Klappentexterin: Wie sind Sie als Übersetzerin zu Haruki Murakami gekommen und wann haben Sie das erste Buch von ihm ins Deutsche übertragen?

Ursula Gräfe: Das verdanke ich dem Literarischen Quartett mit Marcel Reich-Ranicki und Sigrid Löffler. Als es in der Sendung im Juni 2000 zu dem berühmten „Krach“ (https://www.youtube.com/watch?v=IFCSHEfQvY4) über Haruki Murakamis Roman Gefährliche Geliebte kam, stellte sich ganz nebenbei heraus, dass das Buch nicht aus dem Japanischen, sondern nach der amerikanischen Ausgabe übersetzt worden war. Hierauf beschloss der Dumont Verlag, Murakami von nun an nur noch aus dem Japanischen übersetzen zu lassen, und ich hatte das Glück, dass die Wahl auf mich fiel. Vielleicht lag es auch an den 750 Kilometern, die ich kurz zuvor zu Fuß nach Santiago de Compostela gepilgert war.
Meine erste Übersetzung war Naokos Lächeln (jap. Noruwei no mori) und erschien 2001. Übrigens kam die ehemalige Gefährliche Geliebte 2013 noch einmal in (meiner) Neuübersetzung aus dem Japanischen unter dem Titel Südlich der Grenze, westlich der Sonne im Dumont Verlag heraus.
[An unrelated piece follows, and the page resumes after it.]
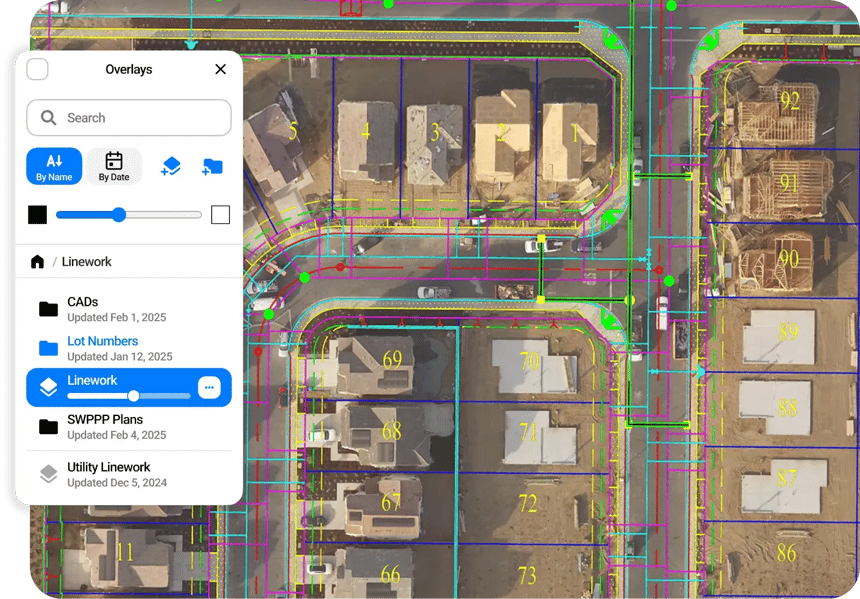Sort overlays By Date
Viewport: 860px width, 599px height.
(114, 166)
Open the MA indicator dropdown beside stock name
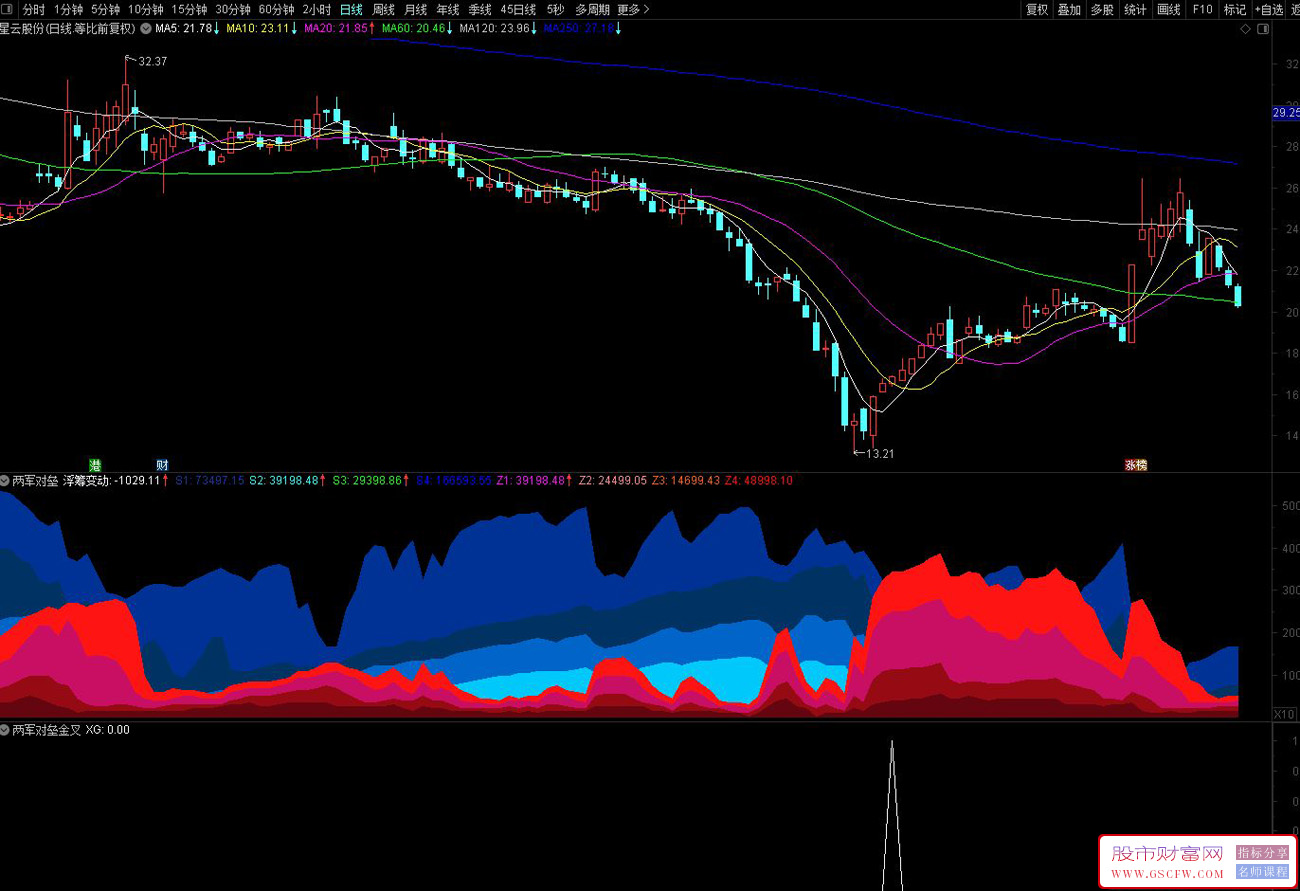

Welche Herausforderung bringt das Übersetzen aus dem Japanischen mit sich?

Die Umwandlung – oder Anverwandlung – eines japanischen Texts in eine lesbare deutsche Fassung stellt sehr eigene Anforderungen. So kommt ja die japanische Sprache ohne Artikel, Mehrzahlbildungen, Konjugationen und die Beugung von Nomina aus. Zudem sind in ihr die kreativen und auch dekorativen Möglichkeiten in der Verschränkung von Sprache und Schrift immens und mit einem phonetischen Alphabet wie dem Lateinischen nicht einzuholen.
Meine große Sorge ist immer, einen Roman oder eine Erzählung zu „killen“, indem ich es nicht schaffe, mich frei zu schreiben, und deshalb den deutschen Lesern das Schöne und Spannende der Geschichte nicht angemessen vermittele. Dass er oder sie das Buch weglegt, weil ich an gewissen sprachlichen Eigenheiten klebe und dadurch den Lesefluss blockiere. Ein bewährtes Mittel dagegen ist natürlich die Erweiterung der eigenen sprachlichen Möglichkeiten. Dabei hilft vor allem das Lesen gut geschriebener Bücher in der Muttersprache. Als Klappentexterin stimmen Sie mir in diesem Punkt sicher zu? Ein bisschen „büchersüchtig“ – wie Sie es vor Kurzem genannt haben – sollte man schon sein.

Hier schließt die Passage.